A: Sure. I majored in home economics in college, and it was always something that I had a bent toward. When I was about 38 years old, I began to get more interested in healthier eating. I really didn't know anything, but my husband started having some health problems. There was information coming out about grain mills and making your own bread so I thought I should ask around. I read Diet for a Small Planet, which focused on world hunger, eating more grains, and not eating meat. I gave my family brown rice, vegetables, nuts and seeds, but they didn't like it! I had to back off and pray. I asked the Lord, "What am I doing that I shouldn't be doing?" That still small voice said, "First of all, pray for your family, and second, change your approach." So, I backed off. I did purchase a grain mill and mixer, and it was quite an expensive investment. I told the children, "No more white bread; we are going to have whole grain bread," and we got so that we really loved it. I started selling the machines and giving demonstrations. Then my demonstrations got longer. People were asking me nutritional questions like, "Why do you use honey instead of sugar? Why do you use oil instead of shortening?" I had to say, "I don't know, but I will research it." In the summer of 1978, we decided to do a nutrition seminar. I would have women come up to me and say, "We need recipes to do what you are telling us to do. Do you have some?" So, I took 100 of my favorite recipes, and we made up 100 sets. These eventually grew to more recipes and nutritional information in a binder, and then the binders became our basic set of seven cookbooks.

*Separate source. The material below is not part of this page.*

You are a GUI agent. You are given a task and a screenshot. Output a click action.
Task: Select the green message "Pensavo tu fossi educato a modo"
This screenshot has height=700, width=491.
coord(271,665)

Q: When attempting to change to a healthier diet, many think, "I cannot do this." How do you talk someone through the first steps of changing their diet?

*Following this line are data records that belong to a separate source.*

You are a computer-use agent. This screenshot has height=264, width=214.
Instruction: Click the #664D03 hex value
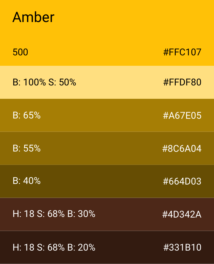tap(182, 181)
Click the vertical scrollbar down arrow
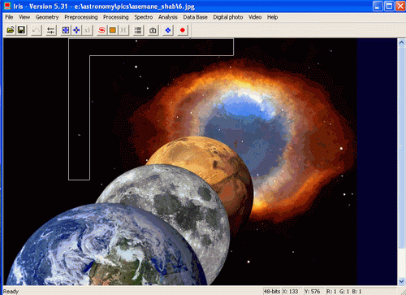 point(401,281)
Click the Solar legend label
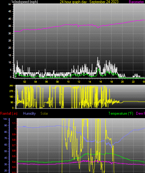 tap(44, 113)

A: First of all, there has to be a conviction, a mindset that says it is important. I recommend beginning with prayer. God understands all of our individual situations, what we can cope with and what we need to work on. Through prayer, He can answer our needs. We have had people come across our book Healthy Living and tell us, "I was praying for a way to do this and I found your book." That always encourages me. Healthy Eating deals with the why and the how-to. We deal with the main challenges we have seen women have.
The second thing is to start with simple things. You don't have to start with expensive equipment, and you don't have to start with yeast breads. We suggest making whole grain quick bread recipes in the blender. Almost any woman has a blender, and they can make muffins, pancakes, waffles and cornbread. It is so easy to do! Another key is changing the ingredient quality in your own recipes with really simple things such as buying leafy green lettuce instead of iceburg lettuce. If your family is into pasta, then go to the health food store and get some kamut pasta instead of white flour pasta. If you are big chicken eaters, start with a few chicken recipes or if you like Mexican food, just change the quality of ingredients in your recipes.

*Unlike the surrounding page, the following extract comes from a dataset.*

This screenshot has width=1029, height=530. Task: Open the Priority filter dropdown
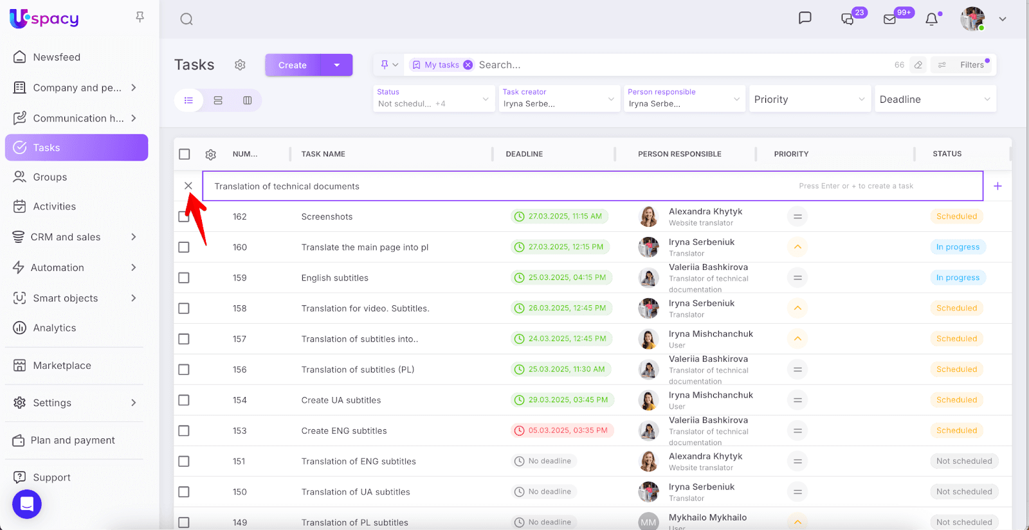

Then, especially for homeschoolers, if you can involve your children, the children get excited, and it becomes a learning project. If you teach your children, they can contribute to the workload, which makes it less overwhelming.
My final point is to have proper expectations. This is a subject that requires time and focus. It can be a good project for a family to do in the summer when homeschooling lightens up.
Q: Some common questions are: How much money will we spend? Where do we find resources? Will I like the taste of these foods? Let's start with cost. Is it true that healthy eating costs a lot of money?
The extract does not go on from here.